Few men retain the health and vigor with which Mr. Adams was blessed in extreme old age. When most others are decrepit and helpless, he was in the enjoyment of meridian strength and energy, both of body and mind, and could endure labors which would prostrate many in the prime of manhood. An instance of his powers of endurance is furnished in his journey to Washington, to attend the opening of Congress, when in the 74th year of his age. On Monday morning he left Boston, and the same evening delivered a lecture before the Young Men's Institute, in Hartford, Conn. The next day he proceeded to New Haven, and in the evening lectured before a similar Institute in that city.
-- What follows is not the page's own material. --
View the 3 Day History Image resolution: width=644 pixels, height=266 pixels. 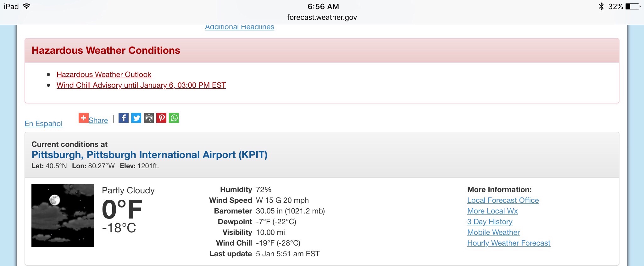pyautogui.click(x=490, y=222)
Wednesday he pursued his journey to New York, and in the evening lectured before the New York Lyceum, in the Broadway Tabernacle. Thursday evening he

*Theodore Parker.

delivered an address before an association in Brooklyn; and on Friday evening delivered a second lecture before the New York Lyceum. Here were labors which would seriously tax the constitution of vigorous youth; and yet Mr. Adams performed them with much comparative ease.

His great longevity, and his general good health, must be attributed, in no small degree, to his abstemious and temperate habits, early rising, and active exercise. He took pleasure in athletic amusements, and was exceedingly fond of walking. During his summer residence in Quincy, he has been known to walk to his son's residence in Boston (seven miles,) before breakfast. "While President of the United States, he was probably the first man up in Washington, lighted his own fire, and was hard at work in his library, while sleep yet held in its obliviousness the great mass of his fellow-citizens." He was an expert swimmer, and was in the constant habit of bathing, whenever circumstances would permit. Not unfrequently the first beams of the rising sun, as they fell upon the beautiful Potomac, would find Mr. Adams buffeting its waves with all the sportiveness and dexterity of boyhood, while a single attendant watched upon the shore. When in the Presidency, he sometimes made a journey from Washington to Quincy on horseback, as a simple citizen, accompanied only by a servant.